Nov. 22, 2018. The spoon. That’s the shape we found when we finally sliced open Eastern Douglas County persimmon seeds (which is a difficult and potentially dangerous task on its own – mind your thumbs if you do this), and so a snowy winter was predicted for us too. And sure enough, we have already had our first snow. Sometimes those old tales have some right wisdom about them from some higher source who wanted to leave a hint that we’re going to need the shovels.
Driving around, you’ll still see persimmons are hanging heavy on the trees in many places. They are delicious. Pick those, folks!
The deer have been justifiably nervous as their numbers continue to be reduced by hunters with good timing and good aim. Trish took out a 12-point buck in Cole County this past weekend, and rumors have it that the Sheriff got a big buck too.
Barbara Mae scored with the Maypop harvest. Timing the picking is a talent for those with a keen eye and years of experience. Picked too green and they’re hollow and tasteless. And if overripe they are compost. She can spot a ripe Maypop with a talent like a coon hound on a trail. There’s a moment in time when the passionfruit skins turn a certain shade of yellow green and start to wrinkle just the tiniest bit – and that’s when you get the full flavor bomb of the Ozark’s tropical vine. Not everyone can spot them at that moment. I’m learning.
On a trip north to the Hinkson Creek watershed, the Farm Resettlement Congress crew crossed paths with Douglas County native son everyone knows as Elderberry Terry. Terry, who is one of the biggest elderberry farmers in the state, said the elderberry harvest was down a bit this year. The drought hurt many. Elderberries like water and growers who irrigated did fine. Others hurt. The season started strong. In June, every elderberry in the state was loaded with clusters of fragrant white blossoms. European scientists are trying to figure out how to capture that delicate smell. Until they do, you’ll have to find a patch and inhale on your own.
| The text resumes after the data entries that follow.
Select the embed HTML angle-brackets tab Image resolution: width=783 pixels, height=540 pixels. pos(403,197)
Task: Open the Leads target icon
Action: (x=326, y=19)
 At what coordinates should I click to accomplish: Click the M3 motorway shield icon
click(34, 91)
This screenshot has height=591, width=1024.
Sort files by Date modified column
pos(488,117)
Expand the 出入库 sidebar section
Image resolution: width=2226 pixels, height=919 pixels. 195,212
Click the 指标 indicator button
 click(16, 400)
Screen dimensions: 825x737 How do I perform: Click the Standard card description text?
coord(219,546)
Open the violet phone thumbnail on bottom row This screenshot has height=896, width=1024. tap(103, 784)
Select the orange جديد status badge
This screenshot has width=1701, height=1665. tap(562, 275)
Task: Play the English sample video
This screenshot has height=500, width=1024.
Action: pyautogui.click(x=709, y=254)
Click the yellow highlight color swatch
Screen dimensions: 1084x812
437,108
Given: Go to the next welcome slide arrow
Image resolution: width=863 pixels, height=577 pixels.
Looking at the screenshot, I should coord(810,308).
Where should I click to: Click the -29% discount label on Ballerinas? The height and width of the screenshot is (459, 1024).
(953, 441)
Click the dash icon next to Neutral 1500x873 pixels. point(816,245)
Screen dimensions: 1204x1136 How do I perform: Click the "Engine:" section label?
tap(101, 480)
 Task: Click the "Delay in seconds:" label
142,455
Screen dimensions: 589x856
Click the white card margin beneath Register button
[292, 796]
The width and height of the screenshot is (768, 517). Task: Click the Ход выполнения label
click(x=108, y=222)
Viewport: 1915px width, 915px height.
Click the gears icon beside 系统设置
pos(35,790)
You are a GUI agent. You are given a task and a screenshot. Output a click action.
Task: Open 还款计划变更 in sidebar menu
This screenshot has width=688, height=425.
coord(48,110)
Elderberry syrups, infusions, and other products fly off the health food store shelves during cold and flu season, because folks swear they help fight those germs. Old timers will remember elderberry wine. Younger farmers might just know elderberries as that ditch weed they brush hog every year. Most of the elderberries used in store bought products are imported from Europe and use a European species. You have to look for the Missouri grown ones. We don’t have enough acres of American elderberries in the U.S. in production so we’re dependent on imports from over the ocean for an old fashioned health tonic that God planted here in almost every low spot in Missouri. There’s only one way to fix this trade imbalance and that’s to dedicate a bit of land to growing American elderberries. February is the time to plant the cuttings you can get from creek bottoms, road ditches and friendly farmers. Plan your plot now. Pick a spot that gets water or plan to irrigate.
The under-appreciated elderberry has yet to gain the respect it deserves here in Booger County. The clusters of pea-sized berries are not particularly sweet. They don’t attract compliments as fast as strawberries. But medicine isn’t supposed to taste like candy. Some glutton might overdo it. God gave us all good things and then gave us self-control. We’re expected to use it all – the gifts and the temperance.
And here I am off the subject as fast as a new driver on an icy road.
The farmers around the state who have undertaken the elderberry challenge are finding it a nice farm income supplement. One grower near Sparta won’t trade his elderberry acre for anything on his cattle operation. I suppose cold and flu germs are more predictable than cattle prices.
More Prosperity in Agriculture later from the Booger County pea patch. Happy Holidays!